TASK STATEMENT –
Using the data below, please return every line exactly as given.
*** Opening of GIVEN INFORMATION ***
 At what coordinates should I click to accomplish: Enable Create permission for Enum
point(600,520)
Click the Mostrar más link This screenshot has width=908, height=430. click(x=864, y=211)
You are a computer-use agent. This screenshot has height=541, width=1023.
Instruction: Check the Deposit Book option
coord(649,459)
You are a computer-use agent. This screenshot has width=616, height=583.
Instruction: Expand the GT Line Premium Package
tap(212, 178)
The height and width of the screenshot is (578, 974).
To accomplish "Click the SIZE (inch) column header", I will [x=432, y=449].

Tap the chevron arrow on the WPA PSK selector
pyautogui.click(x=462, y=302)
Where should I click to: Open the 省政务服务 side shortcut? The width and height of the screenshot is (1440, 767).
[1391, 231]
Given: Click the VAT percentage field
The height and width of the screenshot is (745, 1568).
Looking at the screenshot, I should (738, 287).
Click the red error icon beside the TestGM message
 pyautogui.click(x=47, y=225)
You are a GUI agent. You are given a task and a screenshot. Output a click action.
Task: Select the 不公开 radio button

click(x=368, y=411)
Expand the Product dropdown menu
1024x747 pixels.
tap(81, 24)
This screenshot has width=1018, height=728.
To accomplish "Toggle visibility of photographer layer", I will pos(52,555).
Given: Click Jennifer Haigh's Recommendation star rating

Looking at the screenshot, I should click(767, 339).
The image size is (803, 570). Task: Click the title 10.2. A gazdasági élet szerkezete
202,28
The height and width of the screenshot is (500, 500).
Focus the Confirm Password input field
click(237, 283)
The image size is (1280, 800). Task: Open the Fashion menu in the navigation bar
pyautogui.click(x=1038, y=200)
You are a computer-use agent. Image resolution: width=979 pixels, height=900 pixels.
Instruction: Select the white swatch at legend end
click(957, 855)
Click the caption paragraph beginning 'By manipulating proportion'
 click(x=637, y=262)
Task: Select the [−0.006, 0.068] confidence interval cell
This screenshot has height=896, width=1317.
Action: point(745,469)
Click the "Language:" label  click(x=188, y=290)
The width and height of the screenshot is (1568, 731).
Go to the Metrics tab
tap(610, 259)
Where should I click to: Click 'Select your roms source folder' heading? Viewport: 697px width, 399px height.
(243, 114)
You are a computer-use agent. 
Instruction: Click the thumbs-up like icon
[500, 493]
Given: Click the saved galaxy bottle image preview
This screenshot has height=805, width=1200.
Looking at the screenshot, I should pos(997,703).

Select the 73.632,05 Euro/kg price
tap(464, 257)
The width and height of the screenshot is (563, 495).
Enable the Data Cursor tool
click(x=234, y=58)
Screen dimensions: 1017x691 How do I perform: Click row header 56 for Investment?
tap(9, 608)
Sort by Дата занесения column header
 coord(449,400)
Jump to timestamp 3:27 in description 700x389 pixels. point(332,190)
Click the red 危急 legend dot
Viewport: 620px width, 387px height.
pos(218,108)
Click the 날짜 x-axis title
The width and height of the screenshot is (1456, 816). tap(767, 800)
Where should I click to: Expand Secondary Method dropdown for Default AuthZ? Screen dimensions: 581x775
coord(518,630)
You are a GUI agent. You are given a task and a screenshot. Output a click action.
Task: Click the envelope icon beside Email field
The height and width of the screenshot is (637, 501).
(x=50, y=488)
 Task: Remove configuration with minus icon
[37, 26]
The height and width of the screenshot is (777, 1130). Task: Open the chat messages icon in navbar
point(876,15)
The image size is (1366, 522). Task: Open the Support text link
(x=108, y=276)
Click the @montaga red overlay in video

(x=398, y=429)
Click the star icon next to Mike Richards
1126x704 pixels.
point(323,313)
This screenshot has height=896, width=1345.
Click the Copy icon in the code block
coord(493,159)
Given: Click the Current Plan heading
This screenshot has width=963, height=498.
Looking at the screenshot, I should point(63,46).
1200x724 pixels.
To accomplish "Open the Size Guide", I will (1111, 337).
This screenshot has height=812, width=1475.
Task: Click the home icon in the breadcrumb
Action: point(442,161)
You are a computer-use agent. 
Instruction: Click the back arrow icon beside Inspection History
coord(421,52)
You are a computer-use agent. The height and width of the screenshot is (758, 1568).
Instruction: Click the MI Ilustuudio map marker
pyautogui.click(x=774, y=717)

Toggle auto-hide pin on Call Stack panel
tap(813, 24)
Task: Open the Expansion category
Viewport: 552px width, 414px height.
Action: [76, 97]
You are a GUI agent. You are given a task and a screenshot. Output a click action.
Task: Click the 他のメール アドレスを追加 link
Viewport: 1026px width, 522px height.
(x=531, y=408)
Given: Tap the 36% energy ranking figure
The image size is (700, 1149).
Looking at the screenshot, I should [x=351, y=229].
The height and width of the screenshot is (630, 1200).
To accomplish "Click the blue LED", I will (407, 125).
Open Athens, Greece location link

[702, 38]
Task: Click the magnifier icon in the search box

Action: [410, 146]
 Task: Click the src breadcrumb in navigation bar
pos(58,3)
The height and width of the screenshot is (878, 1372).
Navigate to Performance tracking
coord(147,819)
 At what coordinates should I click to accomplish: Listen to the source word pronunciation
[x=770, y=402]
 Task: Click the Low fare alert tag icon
*** Close of GIVEN INFORMATION ***
OUTPUT FOR THIS EXERCISE –
 At what coordinates should I click to accomplish: Enable Create permission for Enum
point(600,520)
Click the Mostrar más link This screenshot has width=908, height=430. click(x=864, y=211)
You are a computer-use agent. This screenshot has height=541, width=1023.
Instruction: Check the Deposit Book option
coord(649,459)
You are a computer-use agent. This screenshot has width=616, height=583.
Instruction: Expand the GT Line Premium Package
tap(212, 178)
The height and width of the screenshot is (578, 974).
To accomplish "Click the SIZE (inch) column header", I will [x=432, y=449].

Tap the chevron arrow on the WPA PSK selector
pyautogui.click(x=462, y=302)
Where should I click to: Open the 省政务服务 side shortcut? The width and height of the screenshot is (1440, 767).
[1391, 231]
Given: Click the VAT percentage field
The height and width of the screenshot is (745, 1568).
Looking at the screenshot, I should (738, 287).
Click the red error icon beside the TestGM message
 pyautogui.click(x=47, y=225)
You are a GUI agent. You are given a task and a screenshot. Output a click action.
Task: Select the 不公开 radio button

click(x=368, y=411)
Expand the Product dropdown menu
1024x747 pixels.
tap(81, 24)
This screenshot has width=1018, height=728.
To accomplish "Toggle visibility of photographer layer", I will pos(52,555).
Given: Click Jennifer Haigh's Recommendation star rating

Looking at the screenshot, I should click(767, 339).
The image size is (803, 570). Task: Click the title 10.2. A gazdasági élet szerkezete
202,28
The height and width of the screenshot is (500, 500).
Focus the Confirm Password input field
click(237, 283)
The image size is (1280, 800). Task: Open the Fashion menu in the navigation bar
pyautogui.click(x=1038, y=200)
You are a computer-use agent. Image resolution: width=979 pixels, height=900 pixels.
Instruction: Select the white swatch at legend end
click(957, 855)
Click the caption paragraph beginning 'By manipulating proportion'
 click(x=637, y=262)
Task: Select the [−0.006, 0.068] confidence interval cell
This screenshot has height=896, width=1317.
Action: point(745,469)
Click the "Language:" label  click(x=188, y=290)
The width and height of the screenshot is (1568, 731).
Go to the Metrics tab
tap(610, 259)
Where should I click to: Click 'Select your roms source folder' heading? Viewport: 697px width, 399px height.
(243, 114)
You are a computer-use agent. 
Instruction: Click the thumbs-up like icon
[500, 493]
Given: Click the saved galaxy bottle image preview
This screenshot has height=805, width=1200.
Looking at the screenshot, I should pos(997,703).

Select the 73.632,05 Euro/kg price
tap(464, 257)
The width and height of the screenshot is (563, 495).
Enable the Data Cursor tool
click(x=234, y=58)
Screen dimensions: 1017x691 How do I perform: Click row header 56 for Investment?
tap(9, 608)
Sort by Дата занесения column header
 coord(449,400)
Jump to timestamp 3:27 in description 700x389 pixels. point(332,190)
Click the red 危急 legend dot
Viewport: 620px width, 387px height.
pos(218,108)
Click the 날짜 x-axis title
The width and height of the screenshot is (1456, 816). tap(767, 800)
Where should I click to: Expand Secondary Method dropdown for Default AuthZ? Screen dimensions: 581x775
coord(518,630)
You are a GUI agent. You are given a task and a screenshot. Output a click action.
Task: Click the envelope icon beside Email field
The height and width of the screenshot is (637, 501).
(x=50, y=488)
 Task: Remove configuration with minus icon
[37, 26]
The height and width of the screenshot is (777, 1130). Task: Open the chat messages icon in navbar
point(876,15)
The image size is (1366, 522). Task: Open the Support text link
(x=108, y=276)
Click the @montaga red overlay in video

(x=398, y=429)
Click the star icon next to Mike Richards
1126x704 pixels.
point(323,313)
This screenshot has height=896, width=1345.
Click the Copy icon in the code block
coord(493,159)
Given: Click the Current Plan heading
This screenshot has width=963, height=498.
Looking at the screenshot, I should point(63,46).
1200x724 pixels.
To accomplish "Open the Size Guide", I will (1111, 337).
This screenshot has height=812, width=1475.
Task: Click the home icon in the breadcrumb
Action: point(442,161)
You are a computer-use agent. 
Instruction: Click the back arrow icon beside Inspection History
coord(421,52)
You are a computer-use agent. The height and width of the screenshot is (758, 1568).
Instruction: Click the MI Ilustuudio map marker
pyautogui.click(x=774, y=717)

Toggle auto-hide pin on Call Stack panel
tap(813, 24)
Task: Open the Expansion category
Viewport: 552px width, 414px height.
Action: [76, 97]
You are a GUI agent. You are given a task and a screenshot. Output a click action.
Task: Click the 他のメール アドレスを追加 link
Viewport: 1026px width, 522px height.
(x=531, y=408)
Given: Tap the 36% energy ranking figure
The image size is (700, 1149).
Looking at the screenshot, I should [x=351, y=229].
The height and width of the screenshot is (630, 1200).
To accomplish "Click the blue LED", I will (407, 125).
Open Athens, Greece location link

[702, 38]
Task: Click the magnifier icon in the search box

Action: [410, 146]
 Task: Click the src breadcrumb in navigation bar
pos(58,3)
The height and width of the screenshot is (878, 1372).
Navigate to Performance tracking
coord(147,819)
 At what coordinates should I click to accomplish: Listen to the source word pronunciation
[x=770, y=402]
 Task: Click the Low fare alert tag icon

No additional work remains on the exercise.